Bars restricted from selling chips with booze to get around Cuomo rule
This will really put a chip on New York bar owners’ shoulders.
Gov. Andrew Cuomo has made it even harder for cash-strapped watering holes and restaurants to churn back to life — by declaring a bag of chips is no longer enough to comply with the requirement they serve food with booze.
His State Liquor Authority reversed course with that revised edict posted late Tuesday night, which requires they sell more substantial food with alcoholic drinks to be in compliance with the recent executive order.
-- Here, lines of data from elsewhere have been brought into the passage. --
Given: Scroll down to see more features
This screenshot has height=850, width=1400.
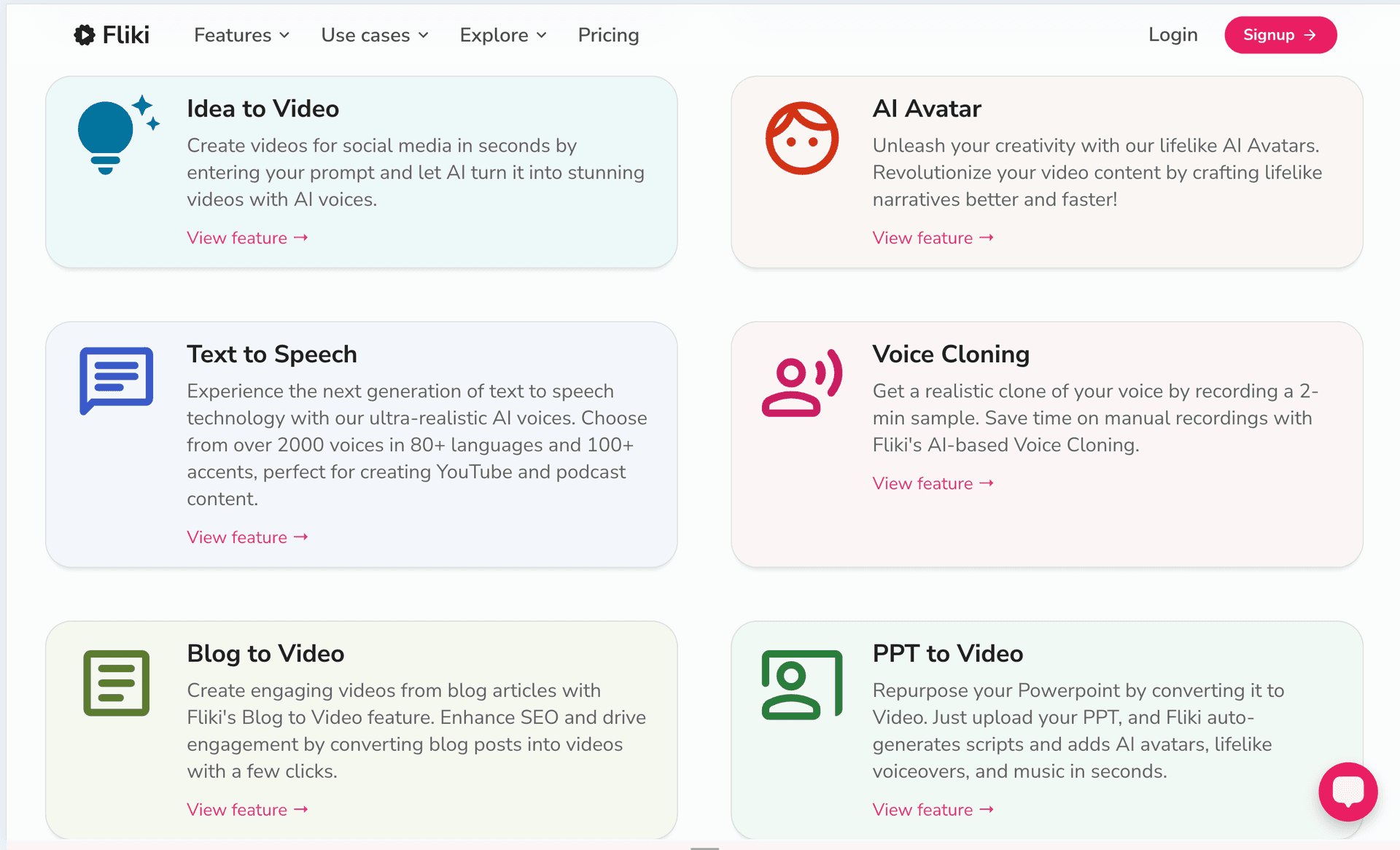Looking at the screenshot, I should [x=700, y=846].
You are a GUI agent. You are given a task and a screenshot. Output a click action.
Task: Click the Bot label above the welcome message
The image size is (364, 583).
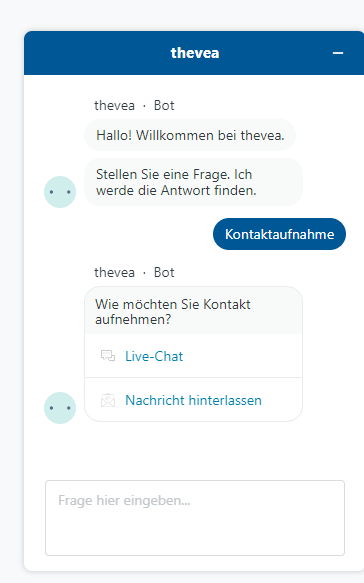tap(164, 105)
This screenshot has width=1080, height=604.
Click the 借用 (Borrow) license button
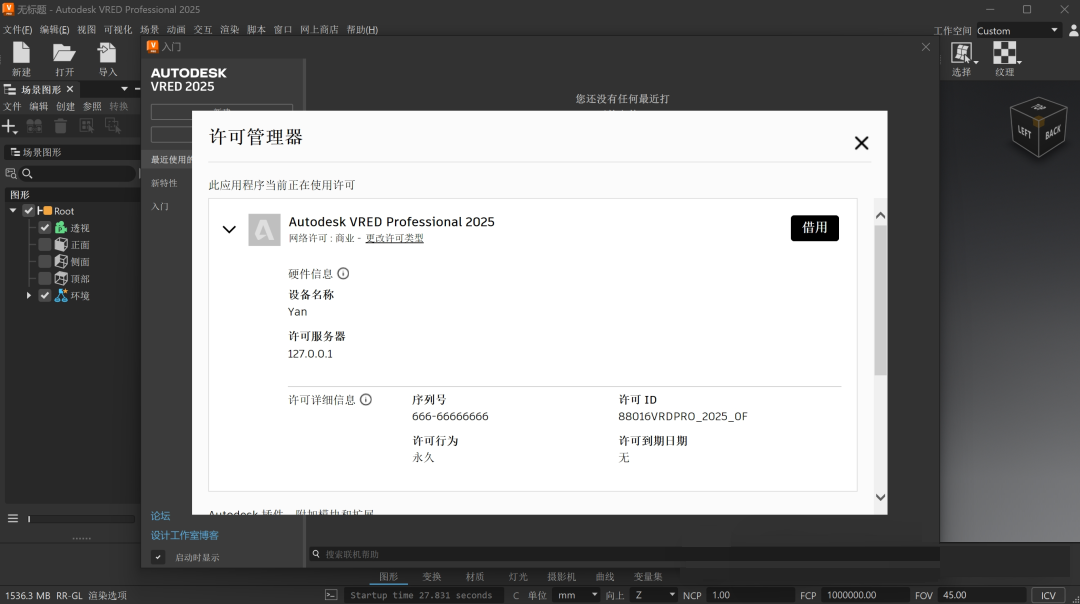(814, 228)
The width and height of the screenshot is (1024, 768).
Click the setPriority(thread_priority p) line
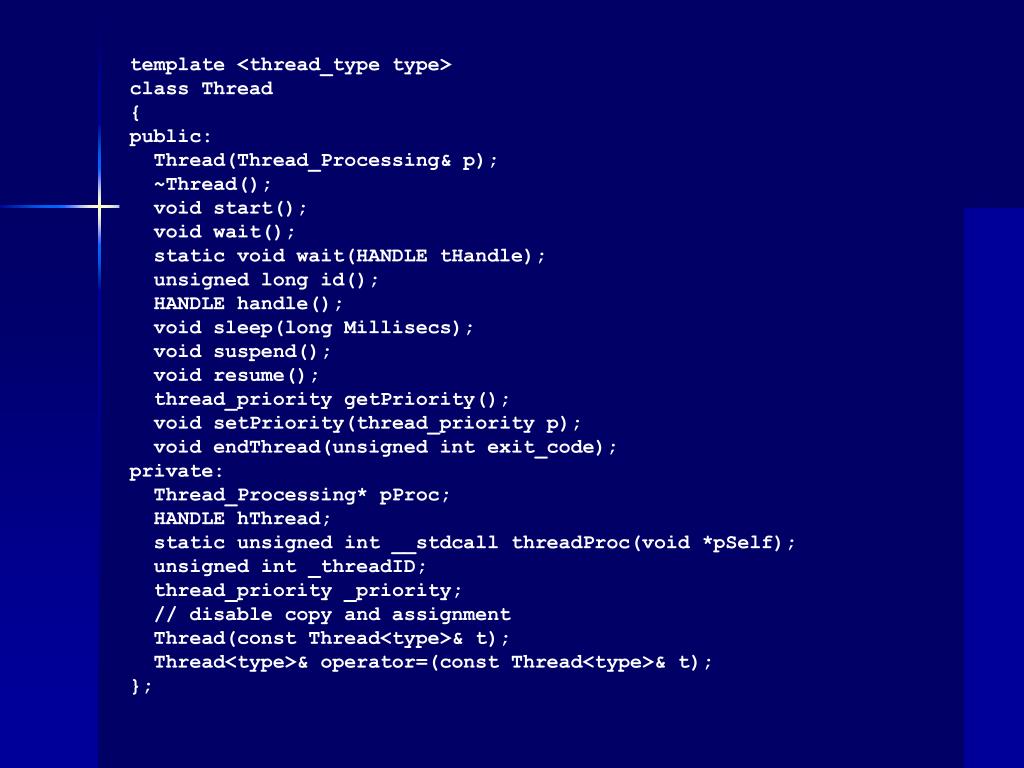pyautogui.click(x=367, y=424)
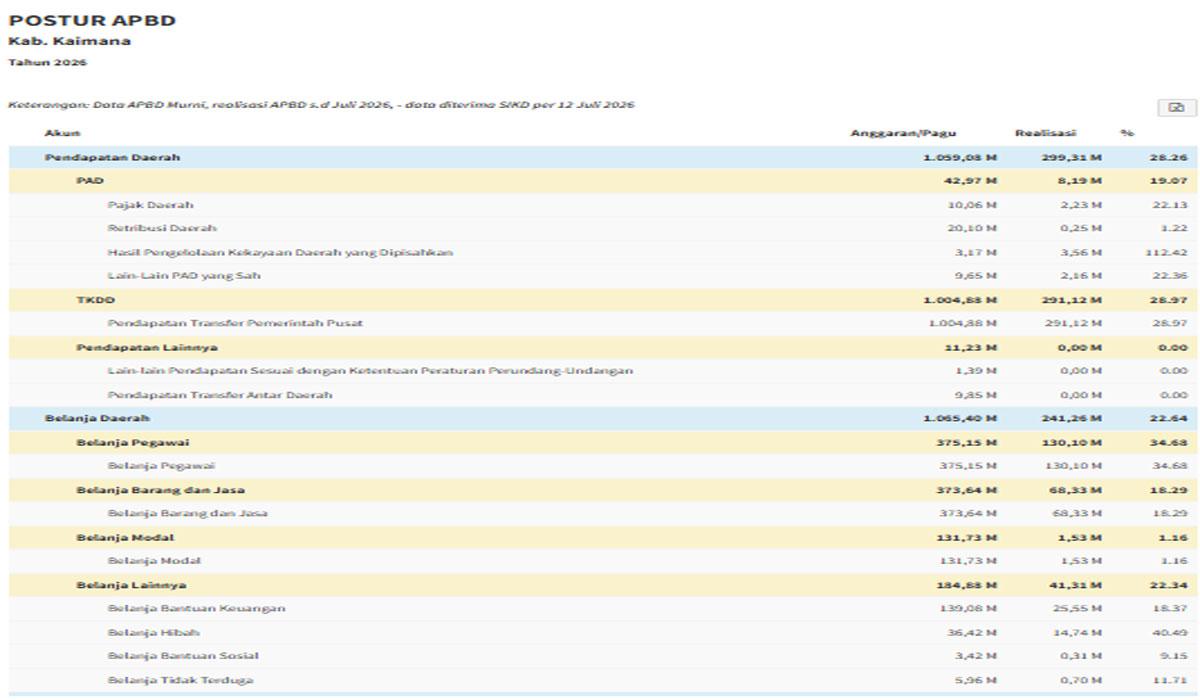Toggle the Belanja Modal group row
Screen dimensions: 1200x700
pyautogui.click(x=604, y=537)
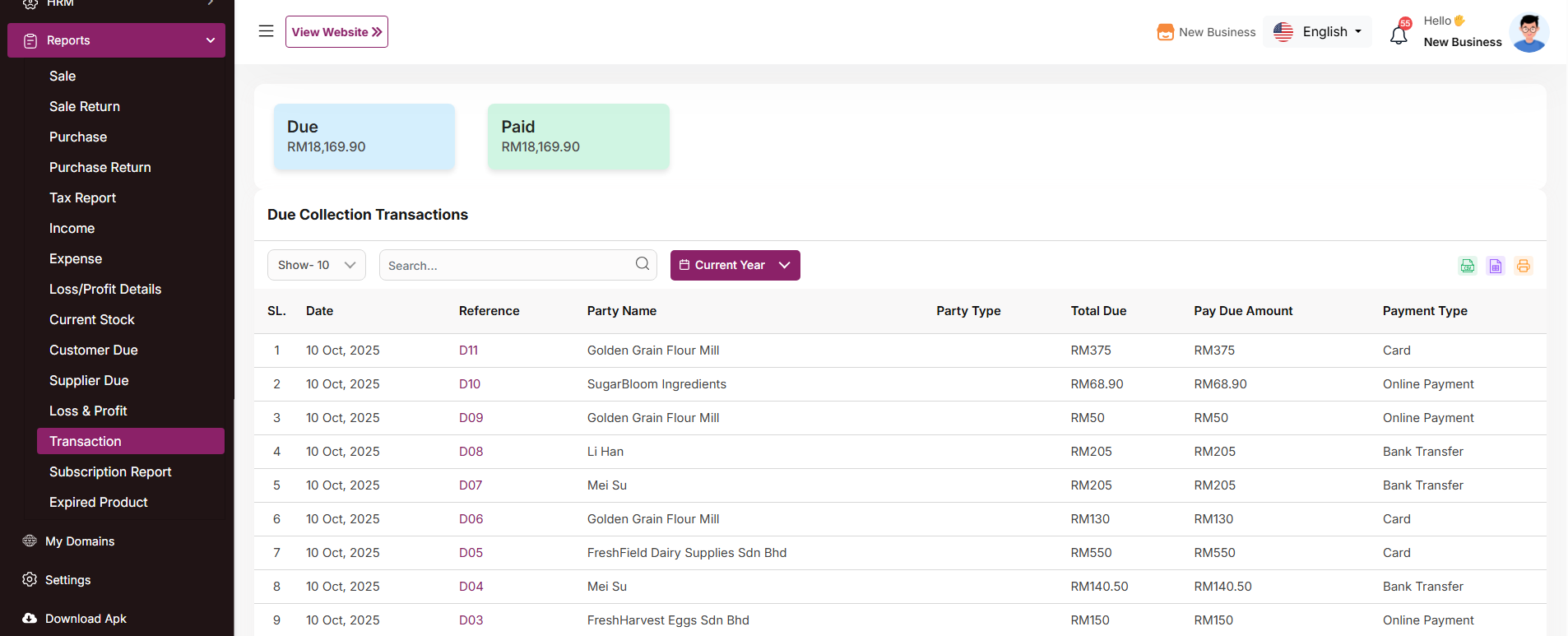The width and height of the screenshot is (1568, 636).
Task: Open Settings from the sidebar
Action: tap(67, 580)
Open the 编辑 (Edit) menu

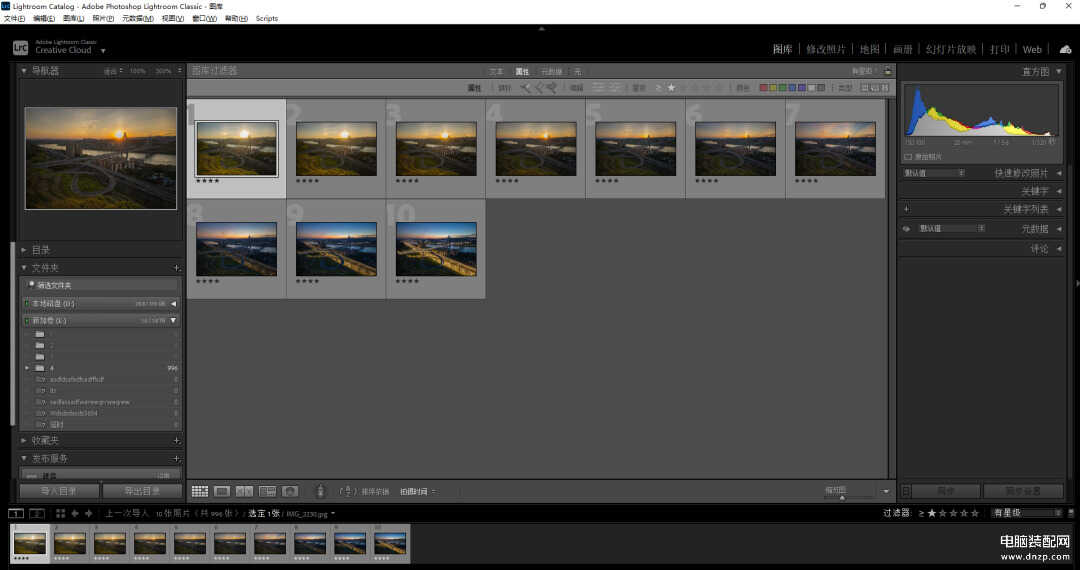tap(43, 18)
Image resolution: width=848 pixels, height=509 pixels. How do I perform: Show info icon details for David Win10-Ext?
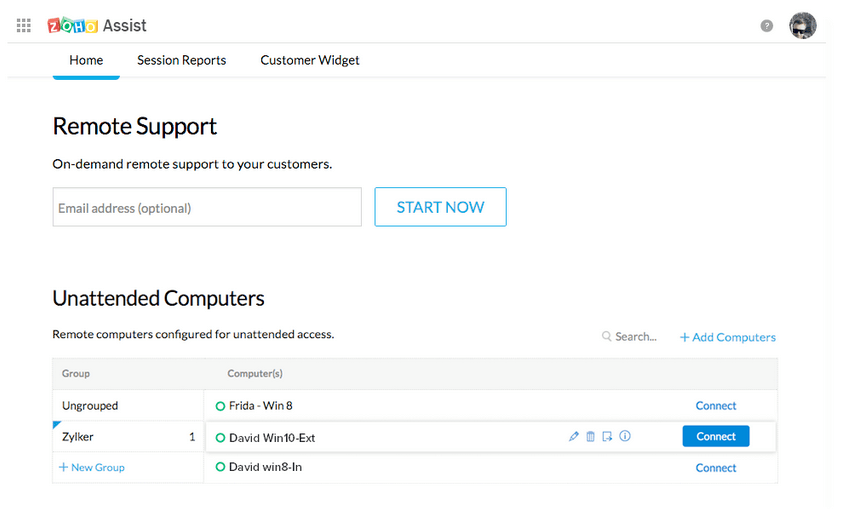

Cuomo last Thursday issued that rule, as well as a statewide ban on walk-up bar service, as part of his crackdown on violations of social-distancing rules.
According to the new SLA guidance, a bag of chips or nuts does not meet the food requirement, but “sandwiches, soups or other foods, whether fresh, processed, precooked or frozen,” do pass muster.
“Other foods,” according to the SLA, “are foods which are similar in quality and substance to sandwiches and soups; for example, salads, wings, or hotdogs would be of that quality and substance.”
“However,” the guidance says, “a bag of chips, bowl of nuts, or candy alone are not.”
That updated guidance appears to be in response to a clever upstate bar owner who added a $1 serving of “Cuomo Chips” to every initial drink order. The new rule actually contradicts what a Cuomo official said Friday about the chips, telling The Post that would comply with the food-requirement rule.
“The purpose of the requirement that food be sold with alcohol is to permit outside and limited indoor dining (outside of New York City), with alcoholic beverages, while restricting the congregating and mingling that arise in a bar service/drinking only environment,” the SLA said.
The new rule, the SLA tells restaurants and bars, is a public health measure aimed at preventing crowded booze fests that could spread COVID-19.
The agency adds, “A drinking, bar-type experience often involves or leads to mingling and other conduct that is non-compliant with social distancing and the use of face covering and is therefore not yet a safe activity during the current health emergency. The spikes/resurgence of COVID-19 cases that this has caused in other states is something that New York must avoid at all costs.”
The SLA says pub or restaurant owners should not be looking for a loophole.
Adam Humphrey, the co-owner of Harvey’s Restaurant and Bar in Saratoga Springs that introduced the “Cuomo Chips” on the menu, said the anti-chips rule is “just another hoop to jump through.”
“It’s definitely a burden on everybody. It’s a struggle and I don’t think it’s about people not complying,” said Humphrey, 28.
“Our chips come in frozen. They are kettle chips and we cook them,” said Humphrey who believed the chips were still in compliance with the new rules, but the SLA told The Post they weren’t.
Big Apple barkeeps on Wednesday slammed Cuomo for strict food rules.
Raffaello Van Couten, the owner of Dolly’s Swing and Dive Bar in Williamsburg, said when he heard about the new regulations, he and many other area bar owners’ first response was: “I can’t believe this is f–king happening.”
“It just seems it came out of left field for everyone,” he said. “Bottom line, it’s pissed off a lot of people.”
A bartender, who would only identify himself as Joe, at Turkey’s Nest Tavern in the same Brooklyn neighborhood, said, “We have to waste money on getting a hot dog machine, microwave — it makes no sense.”
“They’re making it [the rules] up on a whim, and pretty much everything they’re doing is targeting bars,” Joe griped.
Cuomo has gotten tough on liquor-licensed establishments after hordes of patrons started gathering outside Big Apple bars without practicing social distancing or wearing masks.
On Tuesday, the governor announced the SLA indefinitely suspended the liquor licenses of three restaurants and bars in Queens, including two in Astoria, that drew large crowds of partiers.
Cuomo, speaking on WAMC radio Wednesday, said, “We opened bars, restaurant for outdoor dining . . . What the bars did, was they turned outdoor dining into outdoor drinking and that’s what’s building these big crowds in front of these bars where you’re getting 100, 200 young people just drinking.”